Every artist has some piece or other that has a special significance

Perhaps it was something their parents played as they were growing up or a piece from their first concert as a professional musician. Ralph Vaughan Williams's Dona nobis pacem has that sort of significance to me, but for a rather sad and somber reason.

 Grant Park Chorus bass Martin Lowen Poock15 years ago when we last performed this work, we were of course in the midst of the War on Terror. The chorus was rehearsing upstairs in our rehearsal hall, and while we were on a short break, I got a random call from one of my best friends in Houston, where I used to live and work. It was not good news.

 Turns out, a common friend of ours Sgt Charles Kitowski, had been killed in action in Afghanistan. This happened on August 12, 2007, exactly 15 years ago to the day when we will perform this piece again. I was stunned. At that moment we were called back from break, and in a daze, I sat down in my seat in disbelief - and Christopher had us turn to the page that starts the closing section of the piece, which you can hear later about 30 min into the work. And I saw the text “Nation shall not lift up a sword against nation, neither shall they learn war anymore”. 

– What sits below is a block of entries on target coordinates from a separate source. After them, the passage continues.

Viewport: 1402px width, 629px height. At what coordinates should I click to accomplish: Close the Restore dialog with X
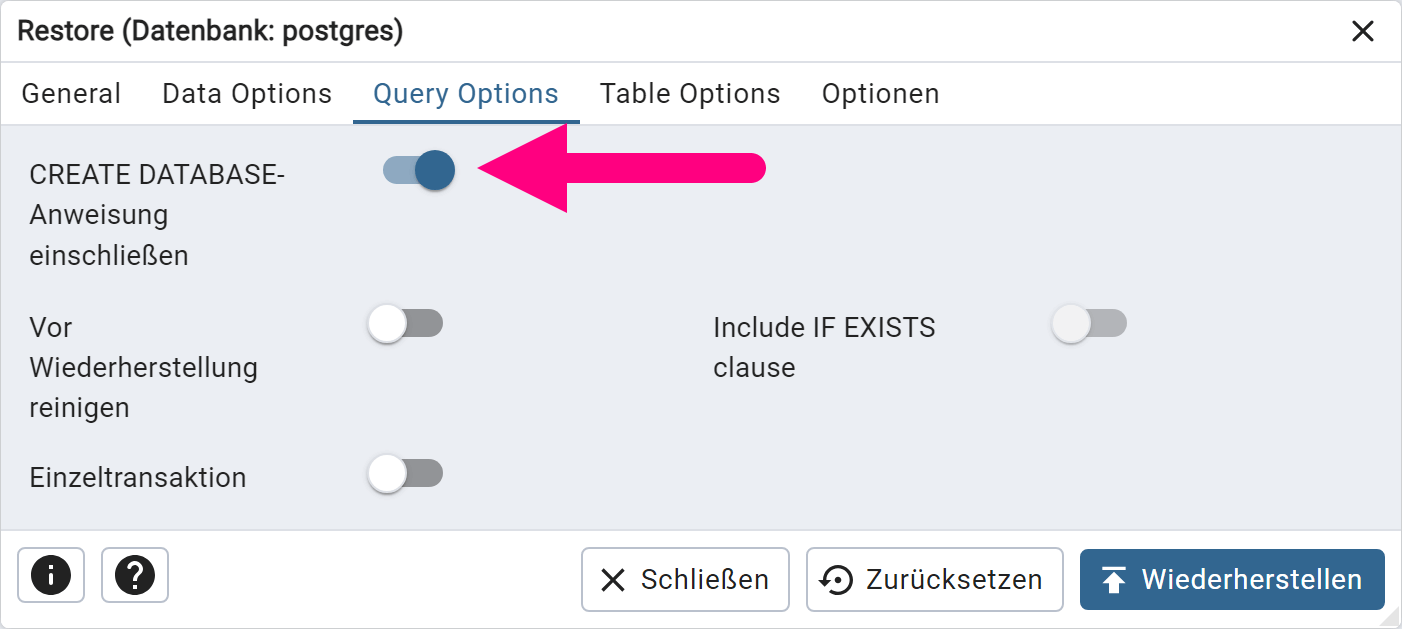1363,32
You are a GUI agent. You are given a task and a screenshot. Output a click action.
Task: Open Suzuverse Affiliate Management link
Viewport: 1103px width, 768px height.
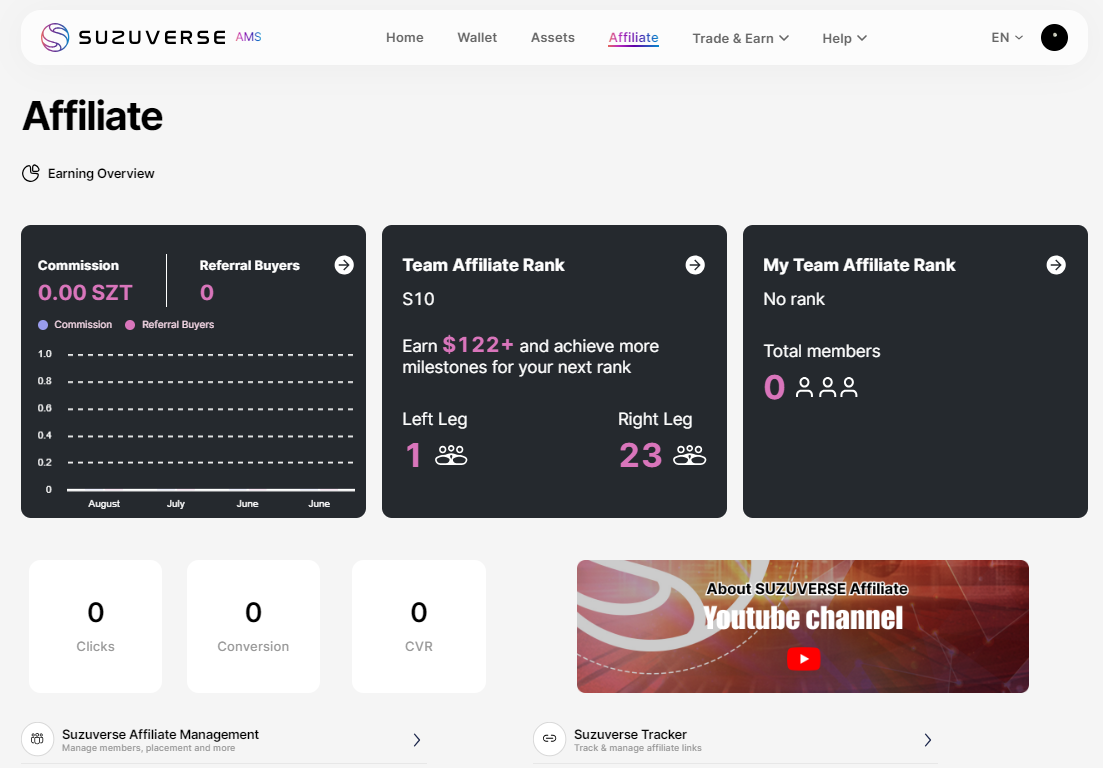pyautogui.click(x=225, y=740)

True story. I couldn’t believe it, and I’ll never forget that moment and coincidence to this day. 

Sgt Charles remains the sole person I’ve known directly to have been killed in action, and as such he is the first person, along with his family, as he was an only child, that comes to mind on days like Memorial Day etc., and of course, whenever I hear this particular piece. The two are forever intertwined.

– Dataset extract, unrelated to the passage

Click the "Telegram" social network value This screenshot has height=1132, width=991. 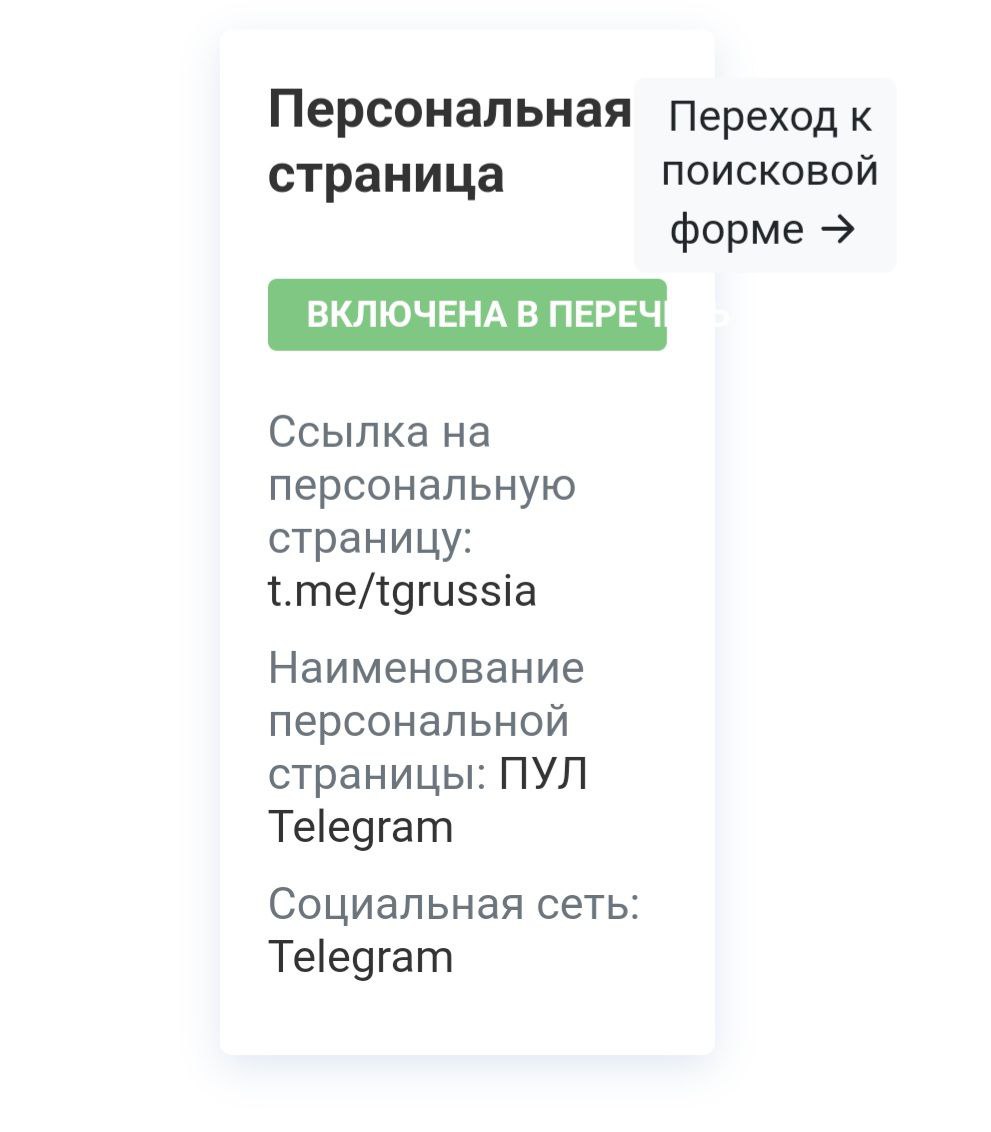pos(360,957)
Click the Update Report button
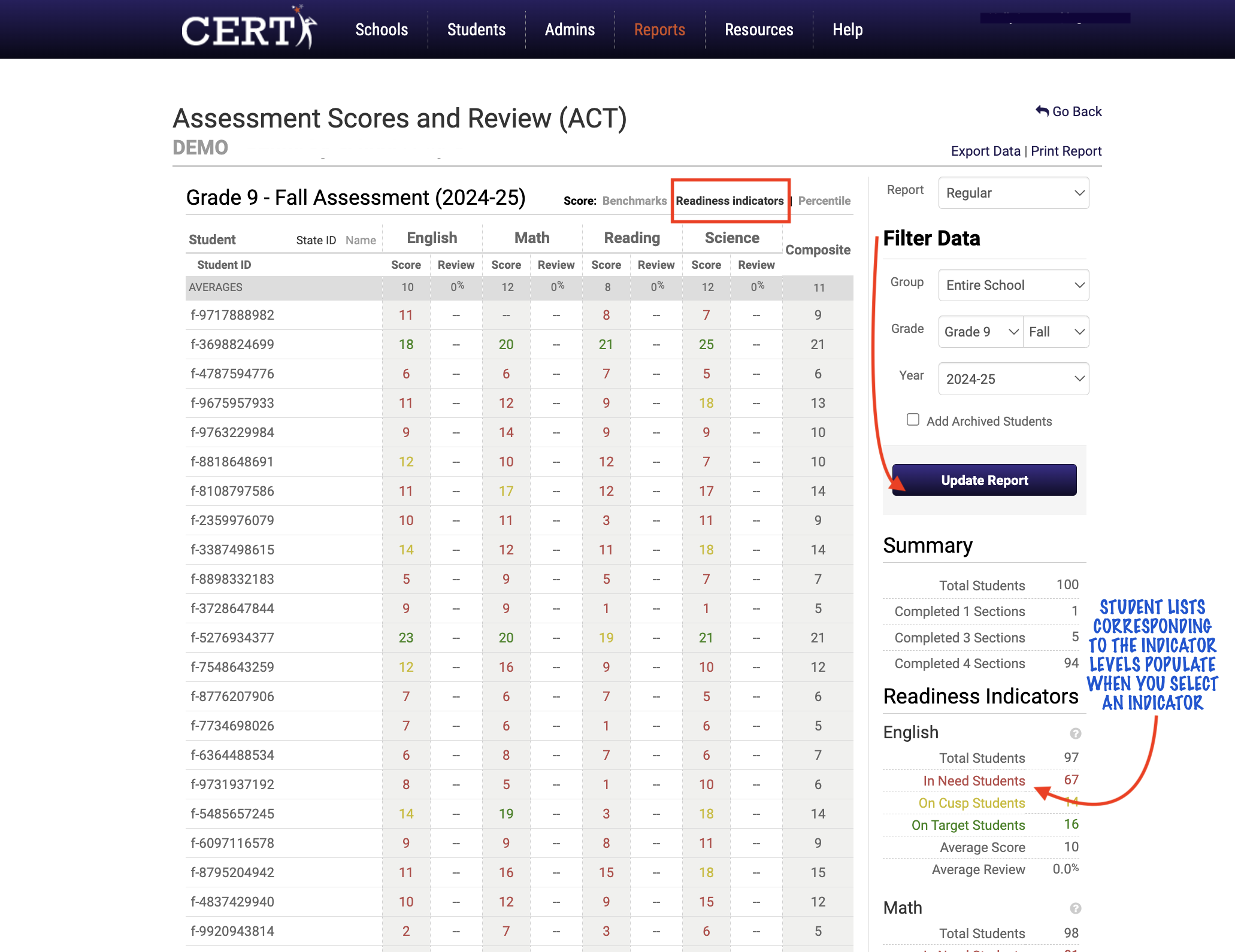This screenshot has width=1235, height=952. (983, 480)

 I’m sure each of us knows someone or a family that has been touched by the tragedy of war. I encourage each of us to think about those people as we perform the piece. It may seem that after 15 years, or even almost 86 years since Vaughan Williams composed and premiered the work, perhaps we haven’t made much progress as we face the seemingly countless instances of armed conflicts that have occurred in that time, most recently the tragedy happening in Ukraine. 

But I personally believe we must not lose hope. And the fact we still yearn for an end to war must be embraced. Perhaps someday, a higher power will bestow upon us an answer to our plea of Dona nobis pacem, and indeed Grant. Us. Peace.